EXERCÍCIO
Dê continuidade ao texto sobre o atraso no diagnóstico de câncer durante a pandemia, a partir da última frase dele, sem usar a listagem.

TEXTO FORNECIDO
· · · ·
Teremos uma epidemia de casos avançados de câncer

Os casos de câncer têm chegado a uma fase mais avançada de estadiamento, quando tratamentos mais complexos e agressivos se fazem necessários

Teyssier Gwenaelle/Pixabay
(foto: Teyssier Gwenaelle/Pixabay)

Enquanto a vacinação lenta coloca a população em estado de ansiedade e de medo, o combate a outras doenças, que já assolavam a população, segue quase parado. Com isso, pessoas que não tiveram seus exames de rastreamento e de confirmação de diagnóstico de câncer, realizados desde março de 2020, têm seus quadros clínicos intensificados.

Novas restrições motivadas pelo agravamento da pandemia diminuíram e até cessaram atendimentos não relacionados à COVID-19. Em muitas regiões do país, incluindo Belo Horizonte, o quadro de super ocupação da estrutura de saúde pelos casos dessa doença tem piorado a situação. 

Presumo que o resultado será uma epidemia de casos graves de câncer. As estatísticas de redução são variadas para os diferentes tipos de tumor, mas todas apontam para o mesmo cenário de atraso no diagnóstico. Os casos de câncer têm chegado a uma fase mais avançada de estadiamento, quando tratamentos mais complexos e agressivos se fazem necessários. 

As mulheres que não realizaram seus exames de rastreamento desde o ano passado - e que porventura tinham tumores de mama em estágio precoce -, este ano começarão a perceber sintomas mais avançados, como nódulos, feridas, secreções e outras alterações estruturais das mamas. 

É assustador não haver exatamente uma previsão de normalização. Alguns centros de saúde tiveram suas estruturas modificadas para receber pacientes de COVID. Cinco ou seis centros de saúde de BH, por exemplo, foram transformados em Unidade de Pronto Atendimento - UPAS, para que estas fossem convertidas em centros de internações de pacientes com COVID. Obviamente, o funcionamento original foi comprometido e as pessoas deixaram de ter acesso à uma estrutura normal de prevenção e rastreamento do câncer e de outras doenças. 

Por exemplo, nós, da Faculdade de Medicina da UFMG e outras faculdades, deixamos de atender nos postos de saúde com os alunos dos cursos de medicina. Com isso, várias pessoas atendidas por nós e pelas próprias equipes das UBS ficaram sem mamografia, sem exames clínicos e sem outras intervenções necessárias.

Se engana quem acha que o setor privado está em melhores condições. Mesmo na Saúde Suplementar muitos pacientes deixaram de ir ao médico, assim como muitos especialistas, em função da idade e outras condições pessoais, deixaram de atender.
· · · ·
MATERIAL APRESENTADO
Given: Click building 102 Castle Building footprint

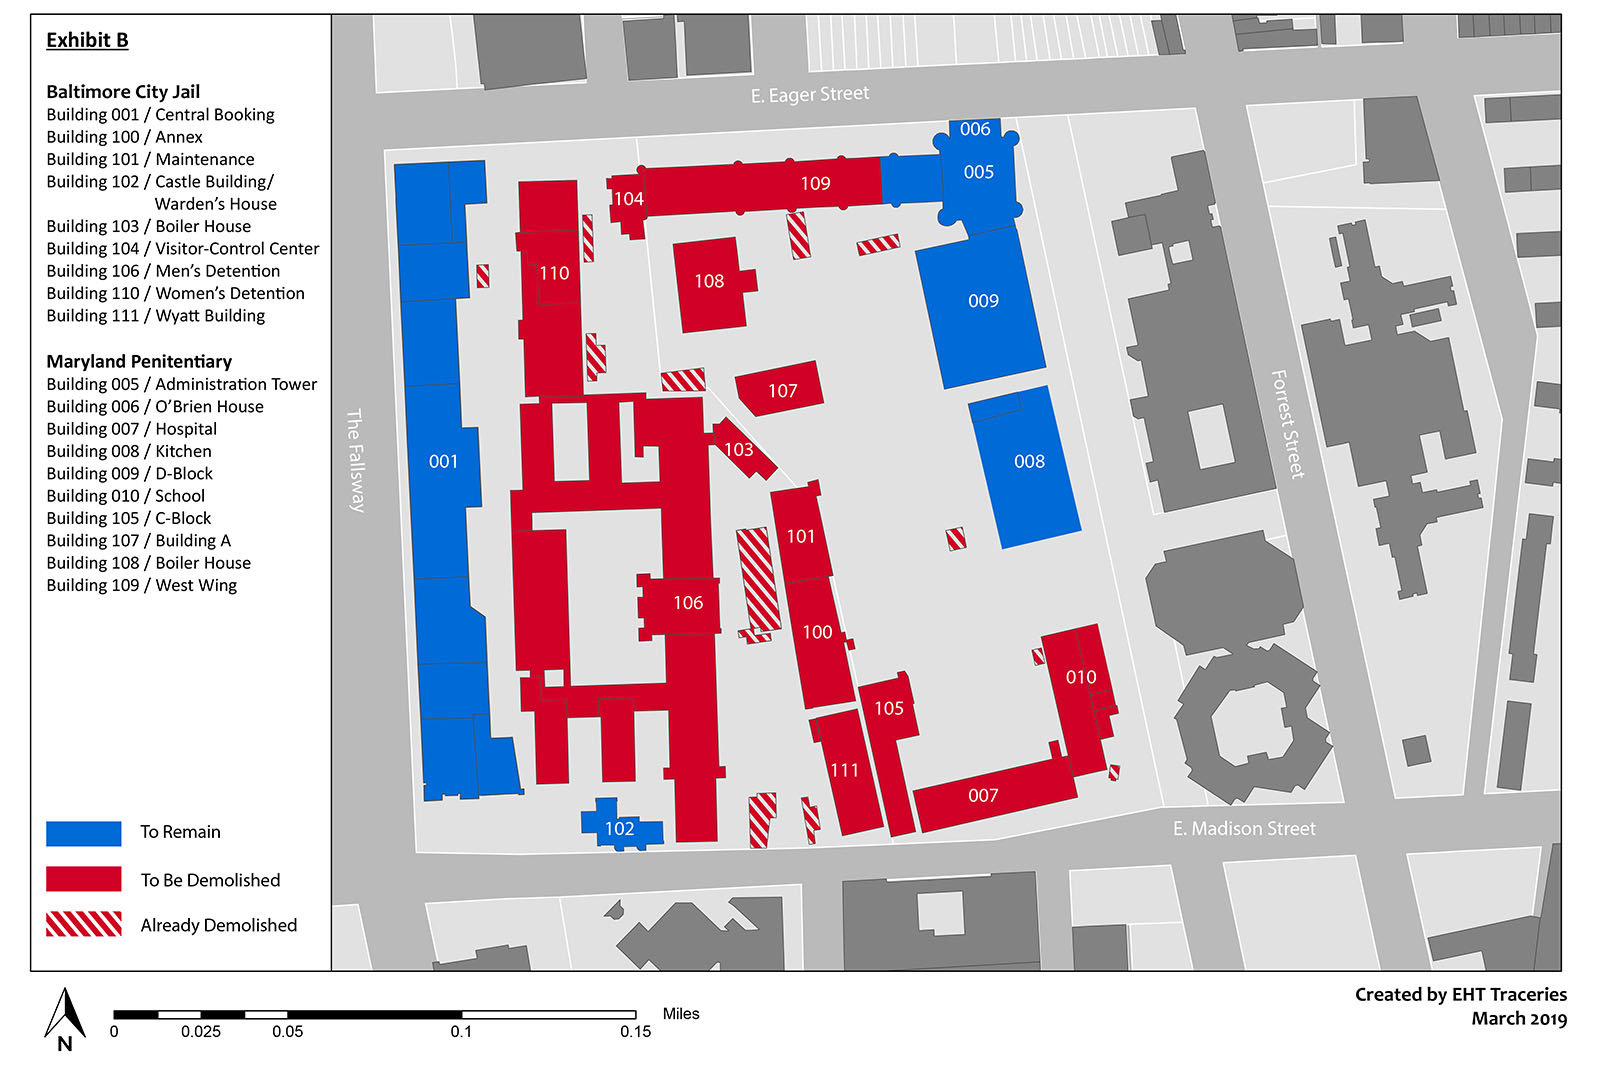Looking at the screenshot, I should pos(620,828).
· · · ·
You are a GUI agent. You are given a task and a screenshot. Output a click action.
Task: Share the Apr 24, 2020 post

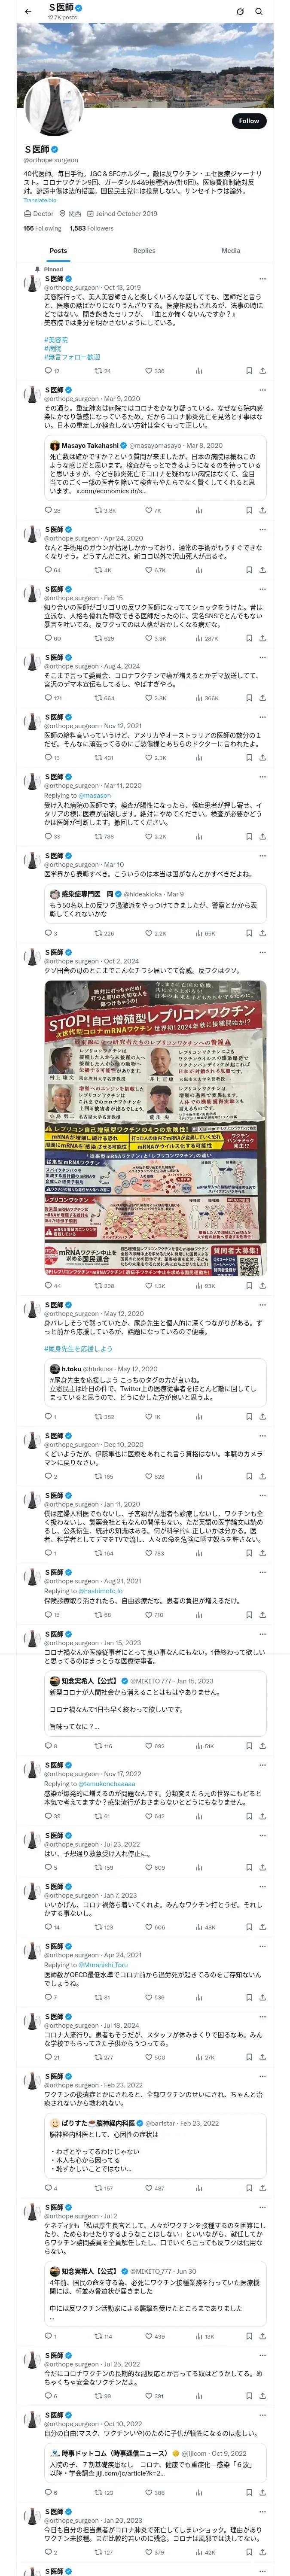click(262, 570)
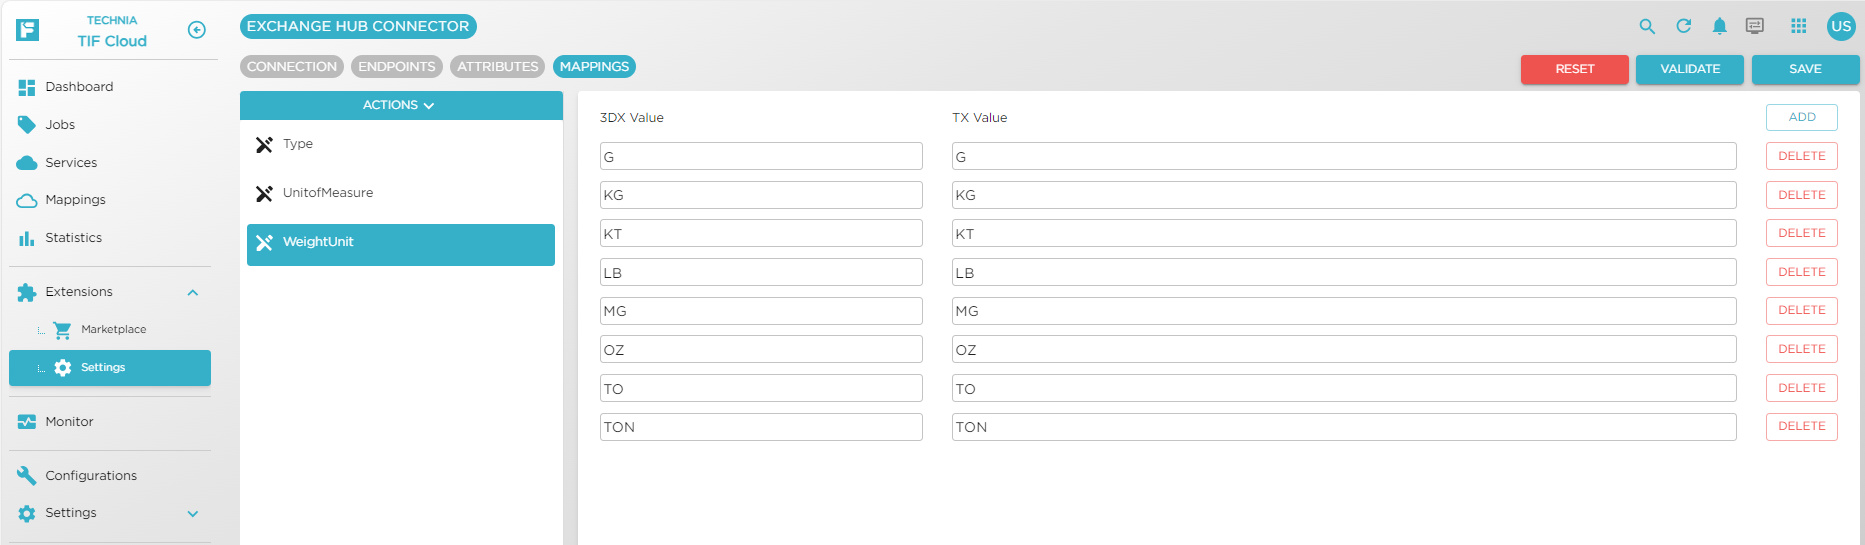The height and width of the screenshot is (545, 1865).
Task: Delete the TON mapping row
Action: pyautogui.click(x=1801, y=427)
· · · ·
RESPOSTA
Além disso, não estamos conseguindo realizar as cirurgias para diagnosticar ou até tratar casos de câncer. Faltam insumos como anestésicos, relaxantes musculares e alguns tipos de materiais, como próteses e expansores teciduais usados também na reconstrução mamária, pois foi tudo consumido ou a produção foi interrompida durante a pandemia. Os poucos hospitais que ainda têm estoques estão direcionando esses materiais para os pacientes de COVID e para outras emergências médicas. Os mesmos insumos que usamos para uma anestesia geral em uma cirurgia da mama são usados nesses pacientes para fazer uma entubação.

Mesmo em algumas instituições privadas, como nas maternidades - que se encontram em uma situação de menor restrição por terem atendimento direcionado -, a orientação é marcar cirurgias apenas para pacientes com diagnóstico de câncer já confirmado. O restante precisa esperar. 

Então, a rede privada também está em um contexto desfavorável para o combate de doenças além da COVID. Tenho pacientes com lesões muito suspeitas para câncer na mama, ou outras situações, para as quais, no lugar de indicar uma cirurgia, precisei indicar outros procedimentos ou mesmo adiar uma segunda etapa da reconstrução mamária, para algum momento, quando amenizar a pandemia e os estoques de insumos ficarem regularizados.  

Sendo bem otimista, acredito que, a partir do meio do ano, pelo menos em Belo Horizonte, onde a vacinação está um pouco mais adiantada, mas muito abaixo do que gostaríamos, será possível esperar um desafogamento das estruturas de saúde. 

Apesar disso, pela quantidade de pessoas que deixaram de fazer diagnóstico, será necessário muito tempo para reduzir a enorme fila de espera, sobretudo no âmbito do SUS. O cenário é ainda mais nebuloso por podermos estar lidando com pacientes em estágios avançados.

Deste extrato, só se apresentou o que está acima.